WHAT IS REQUIRED »
Your task is to print every entry below exactly as given.

SOURCE DATA »
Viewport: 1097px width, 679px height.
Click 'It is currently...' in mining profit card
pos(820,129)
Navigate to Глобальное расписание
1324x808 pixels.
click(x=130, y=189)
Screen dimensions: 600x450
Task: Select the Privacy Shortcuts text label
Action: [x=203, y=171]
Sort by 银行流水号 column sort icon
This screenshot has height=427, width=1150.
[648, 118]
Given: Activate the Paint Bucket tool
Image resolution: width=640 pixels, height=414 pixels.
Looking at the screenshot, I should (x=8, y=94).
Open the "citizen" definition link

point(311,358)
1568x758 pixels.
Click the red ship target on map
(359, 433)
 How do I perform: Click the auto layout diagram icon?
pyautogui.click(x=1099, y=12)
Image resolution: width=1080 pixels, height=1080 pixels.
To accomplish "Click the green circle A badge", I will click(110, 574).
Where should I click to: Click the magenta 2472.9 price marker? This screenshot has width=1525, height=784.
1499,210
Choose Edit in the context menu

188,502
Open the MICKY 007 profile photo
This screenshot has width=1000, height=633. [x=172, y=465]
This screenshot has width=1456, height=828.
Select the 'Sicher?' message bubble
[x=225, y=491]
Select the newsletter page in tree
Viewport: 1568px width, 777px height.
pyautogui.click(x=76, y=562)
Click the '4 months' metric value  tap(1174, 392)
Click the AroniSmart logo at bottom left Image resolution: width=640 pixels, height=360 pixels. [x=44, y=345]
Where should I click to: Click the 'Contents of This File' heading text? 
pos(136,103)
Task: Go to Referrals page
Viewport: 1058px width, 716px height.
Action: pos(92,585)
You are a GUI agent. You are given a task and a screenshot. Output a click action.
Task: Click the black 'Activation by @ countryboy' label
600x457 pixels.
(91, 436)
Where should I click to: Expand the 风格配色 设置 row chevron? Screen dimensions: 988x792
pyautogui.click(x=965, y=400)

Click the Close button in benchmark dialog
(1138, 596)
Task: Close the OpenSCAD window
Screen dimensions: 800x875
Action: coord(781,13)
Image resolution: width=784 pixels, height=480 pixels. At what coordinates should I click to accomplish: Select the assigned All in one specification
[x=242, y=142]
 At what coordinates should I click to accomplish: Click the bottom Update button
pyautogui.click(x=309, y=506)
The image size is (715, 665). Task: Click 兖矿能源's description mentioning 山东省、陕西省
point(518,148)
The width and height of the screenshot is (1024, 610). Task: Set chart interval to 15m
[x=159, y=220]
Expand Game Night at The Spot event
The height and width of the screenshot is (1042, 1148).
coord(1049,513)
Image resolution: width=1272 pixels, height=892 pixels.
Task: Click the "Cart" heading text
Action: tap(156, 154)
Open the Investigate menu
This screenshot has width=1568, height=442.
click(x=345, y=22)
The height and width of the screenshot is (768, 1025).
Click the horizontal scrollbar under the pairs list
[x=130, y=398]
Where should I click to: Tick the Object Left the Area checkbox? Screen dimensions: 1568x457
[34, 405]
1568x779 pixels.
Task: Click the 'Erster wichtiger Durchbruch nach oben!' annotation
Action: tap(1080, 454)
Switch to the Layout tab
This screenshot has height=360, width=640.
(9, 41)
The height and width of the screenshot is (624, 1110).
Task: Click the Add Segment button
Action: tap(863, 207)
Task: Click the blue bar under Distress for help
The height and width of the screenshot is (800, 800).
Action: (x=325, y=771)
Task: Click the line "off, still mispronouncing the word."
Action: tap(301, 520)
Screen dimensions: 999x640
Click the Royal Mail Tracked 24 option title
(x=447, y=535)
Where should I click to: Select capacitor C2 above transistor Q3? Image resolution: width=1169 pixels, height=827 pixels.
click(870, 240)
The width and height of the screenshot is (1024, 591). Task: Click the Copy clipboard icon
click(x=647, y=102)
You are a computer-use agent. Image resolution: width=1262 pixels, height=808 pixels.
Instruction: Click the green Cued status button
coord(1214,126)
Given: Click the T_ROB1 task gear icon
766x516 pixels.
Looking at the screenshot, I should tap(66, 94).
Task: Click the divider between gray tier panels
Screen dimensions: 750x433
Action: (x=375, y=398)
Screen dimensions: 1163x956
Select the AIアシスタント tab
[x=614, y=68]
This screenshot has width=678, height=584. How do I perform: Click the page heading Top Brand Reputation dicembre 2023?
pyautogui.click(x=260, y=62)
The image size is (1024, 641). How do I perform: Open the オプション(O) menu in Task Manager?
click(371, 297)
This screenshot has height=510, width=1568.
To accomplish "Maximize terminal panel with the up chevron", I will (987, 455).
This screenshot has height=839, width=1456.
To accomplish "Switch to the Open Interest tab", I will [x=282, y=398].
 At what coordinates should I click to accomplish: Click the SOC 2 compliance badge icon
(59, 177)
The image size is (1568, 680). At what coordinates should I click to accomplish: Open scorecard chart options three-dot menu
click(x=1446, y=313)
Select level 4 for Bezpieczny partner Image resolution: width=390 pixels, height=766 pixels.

TASK RESPONSE »
Viewport: 1097px width, 679px height.
Click 'It is currently...' in mining profit card
pos(820,129)
Navigate to Глобальное расписание
1324x808 pixels.
click(x=130, y=189)
Screen dimensions: 600x450
Task: Select the Privacy Shortcuts text label
Action: [x=203, y=171]
Sort by 银行流水号 column sort icon
This screenshot has height=427, width=1150.
[648, 118]
Given: Activate the Paint Bucket tool
Image resolution: width=640 pixels, height=414 pixels.
Looking at the screenshot, I should (x=8, y=94).
Open the "citizen" definition link

point(311,358)
1568x758 pixels.
Click the red ship target on map
(359, 433)
 How do I perform: Click the auto layout diagram icon?
pyautogui.click(x=1099, y=12)
Image resolution: width=1080 pixels, height=1080 pixels.
To accomplish "Click the green circle A badge", I will click(110, 574).
Where should I click to: Click the magenta 2472.9 price marker? This screenshot has width=1525, height=784.
1499,210
Choose Edit in the context menu

188,502
Open the MICKY 007 profile photo
This screenshot has width=1000, height=633. [x=172, y=465]
This screenshot has width=1456, height=828.
Select the 'Sicher?' message bubble
[x=225, y=491]
Select the newsletter page in tree
Viewport: 1568px width, 777px height.
pyautogui.click(x=76, y=562)
Click the '4 months' metric value  tap(1174, 392)
Click the AroniSmart logo at bottom left Image resolution: width=640 pixels, height=360 pixels. [x=44, y=345]
Where should I click to: Click the 'Contents of This File' heading text? 
pos(136,103)
Task: Go to Referrals page
Viewport: 1058px width, 716px height.
Action: pos(92,585)
You are a GUI agent. You are given a task and a screenshot. Output a click action.
Task: Click the black 'Activation by @ countryboy' label
600x457 pixels.
(91, 436)
Where should I click to: Expand the 风格配色 设置 row chevron? Screen dimensions: 988x792
pyautogui.click(x=965, y=400)

Click the Close button in benchmark dialog
(1138, 596)
Task: Close the OpenSCAD window
Screen dimensions: 800x875
Action: coord(781,13)
Image resolution: width=784 pixels, height=480 pixels. At what coordinates should I click to accomplish: Select the assigned All in one specification
[x=242, y=142]
 At what coordinates should I click to accomplish: Click the bottom Update button
pyautogui.click(x=309, y=506)
The image size is (715, 665). Task: Click 兖矿能源's description mentioning 山东省、陕西省
point(518,148)
The width and height of the screenshot is (1024, 610). Task: Set chart interval to 15m
[x=159, y=220]
Expand Game Night at The Spot event
The height and width of the screenshot is (1042, 1148).
coord(1049,513)
Image resolution: width=1272 pixels, height=892 pixels.
Task: Click the "Cart" heading text
Action: tap(156, 154)
Open the Investigate menu
This screenshot has width=1568, height=442.
click(x=345, y=22)
The height and width of the screenshot is (768, 1025).
Click the horizontal scrollbar under the pairs list
[x=130, y=398]
Where should I click to: Tick the Object Left the Area checkbox? Screen dimensions: 1568x457
[34, 405]
1568x779 pixels.
Task: Click the 'Erster wichtiger Durchbruch nach oben!' annotation
Action: tap(1080, 454)
Switch to the Layout tab
This screenshot has height=360, width=640.
(9, 41)
The height and width of the screenshot is (624, 1110).
Task: Click the Add Segment button
Action: tap(863, 207)
Task: Click the blue bar under Distress for help
The height and width of the screenshot is (800, 800).
Action: (x=325, y=771)
Task: Click the line "off, still mispronouncing the word."
Action: tap(301, 520)
Screen dimensions: 999x640
Click the Royal Mail Tracked 24 option title
(x=447, y=535)
Where should I click to: Select capacitor C2 above transistor Q3? Image resolution: width=1169 pixels, height=827 pixels.
click(870, 240)
The width and height of the screenshot is (1024, 591). Task: Click the Copy clipboard icon
click(x=647, y=102)
You are a computer-use agent. Image resolution: width=1262 pixels, height=808 pixels.
Instruction: Click the green Cued status button
coord(1214,126)
Given: Click the T_ROB1 task gear icon
766x516 pixels.
Looking at the screenshot, I should tap(66, 94).
Task: Click the divider between gray tier panels
Screen dimensions: 750x433
Action: (x=375, y=398)
Screen dimensions: 1163x956
Select the AIアシスタント tab
[x=614, y=68]
This screenshot has width=678, height=584. How do I perform: Click the page heading Top Brand Reputation dicembre 2023?
pyautogui.click(x=260, y=62)
The image size is (1024, 641). How do I perform: Open the オプション(O) menu in Task Manager?
click(371, 297)
This screenshot has height=510, width=1568.
To accomplish "Maximize terminal panel with the up chevron", I will (987, 455).
This screenshot has height=839, width=1456.
To accomplish "Switch to the Open Interest tab", I will [x=282, y=398].
 At what coordinates should I click to accomplish: Click the SOC 2 compliance badge icon
(59, 177)
The image size is (1568, 680). At what coordinates should I click to accomplish: Open scorecard chart options three-dot menu
click(x=1446, y=313)
Select level 4 for Bezpieczny partner Image resolution: width=390 pixels, height=766 pixels.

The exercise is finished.